= SELECTED EXTRACT =
U.K. consultancy IDTechEx expects as many as 10 drug companies will commit to RFID trials in the coming year.
By Beth Bacheldor
May 08, 2006The health-care market has been advocating the use of RFID technology for several years. A recently released study indicates the level of advocacy is about to get a lot healthier.

The report, "RFID in Healthcare 2006-2016," published by IDTechEx, indicates the worldwide market for RFID tags and systems in health care will rise sharply from $90 million this year to $2.1 billion by 2016. The report culled its findings from 72 case studies, supplier profiles, technology analysis and several industry forecasts.

Peter Harrop
Much of the growth will be spurred by the item-level tagging of drugs, says Peter Harrop, chairman of IDTechEx, a consultancy headquartered in Cambridge, England, that specializes in RFID, smart packaging and printed electronics. Pfizer and GlaxoSmithKline both launched RFID pilots to tag individual containers of prescription drugs, and the U.S. Food and Drug Administration (FDA) is actively studying RFID to combat drug counterfeiting. The agency is expected to release a report later this month outlining recommendations on how it should move forward to make the pharmaceutical supply chain more secure (see FDA to Update Its RFID Vision).

Harrop says he and other analysts expect up to 10 drug companies will commit to RFID trials next year. "Suppliers believe the FDA will come down with a big foot," he says. "I was actually talking with a supplier involved in one of the current RFID trials that thinks the FDA—if not by the end of this year, then certainly next year—will mandate RFID. Rightly or wrongly, the industry believes the FDA will lay down the law."

Real-time locating systems (RTLS) will be the second-largest contributor to RFID's growth in the health-care industry, according to the report. "We didn't expect to show that health care was increasing its share in the RFID market, in money terms, because everyone is talking about tagging cases and pallets in the retail markets," says Harrop. "But RFID has been quietly rising in health care because a lot of these applications have to do with the saving of lives and safety and security. And the health-care industry is often happy to invest in that kind of technology, even if there might be really long paybacks."

= DATASET RECORDS =
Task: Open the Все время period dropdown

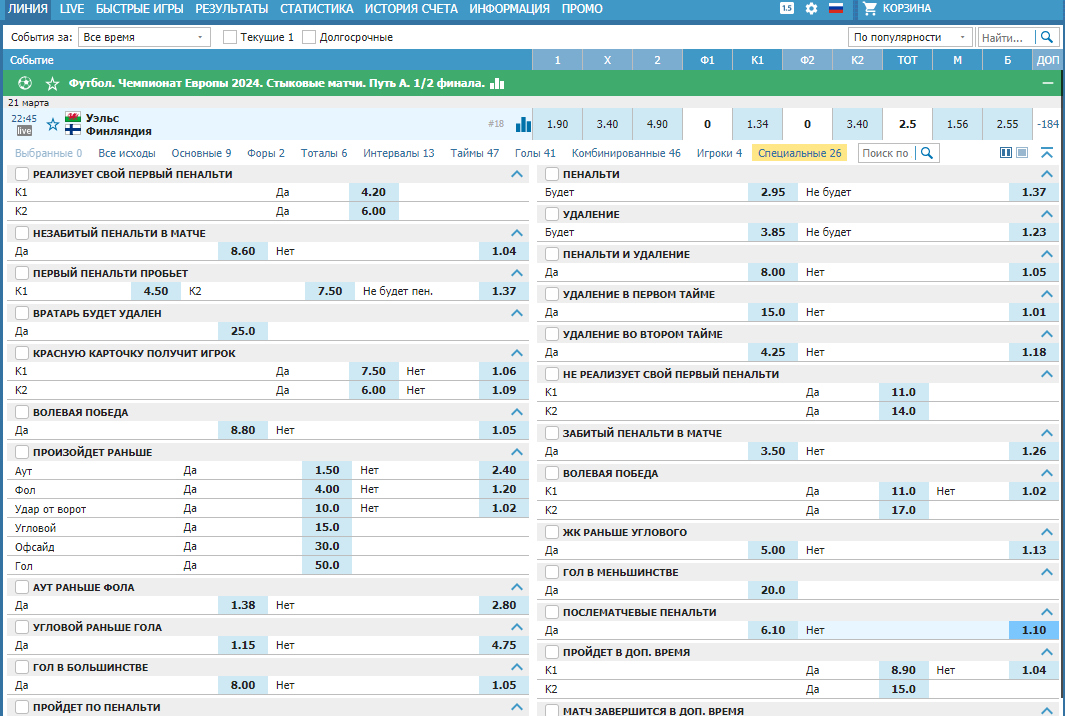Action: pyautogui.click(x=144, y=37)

---

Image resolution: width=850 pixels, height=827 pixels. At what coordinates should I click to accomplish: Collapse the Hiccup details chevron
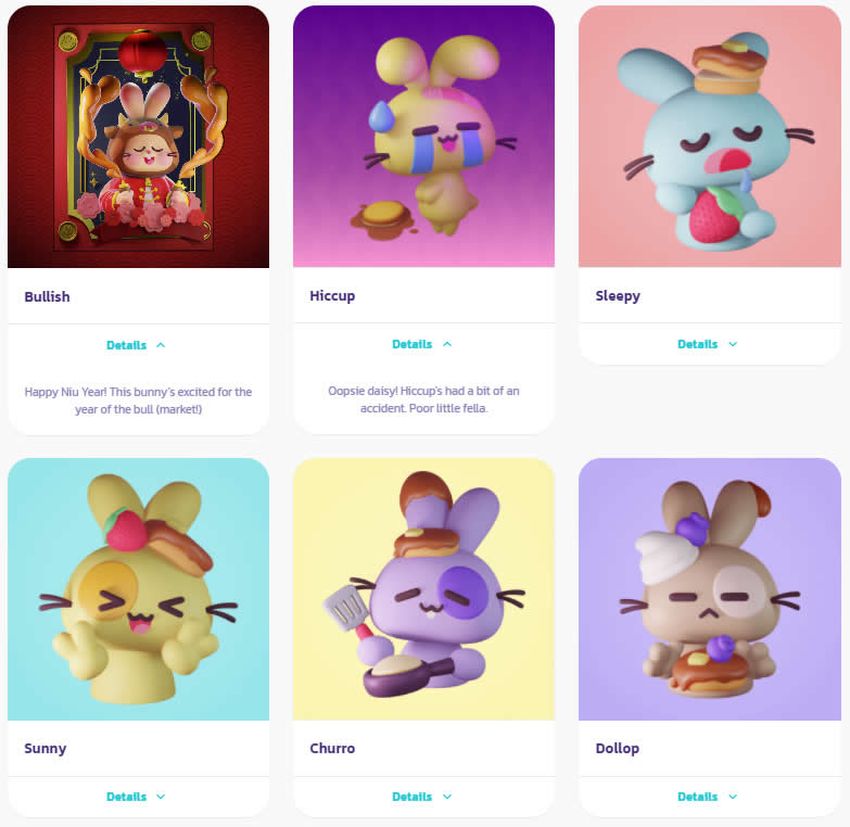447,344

= WORK TO BE COMPLETED =
Summarize the article on RFID in health care in two sentences.

= WRITTEN RESPONSE =
An IDTechEx report, "RFID in Healthcare 2006-2016," forecasts that the worldwide market for RFID tags and systems in health care will rise from $90 million this year to $2.1 billion by 2016. Chairman Peter Harrop says item-level tagging of drugs will drive much of that growth, with up to 10 drug companies expected to commit to RFID trials next year, and the report names real-time locating systems as the second-largest contributor.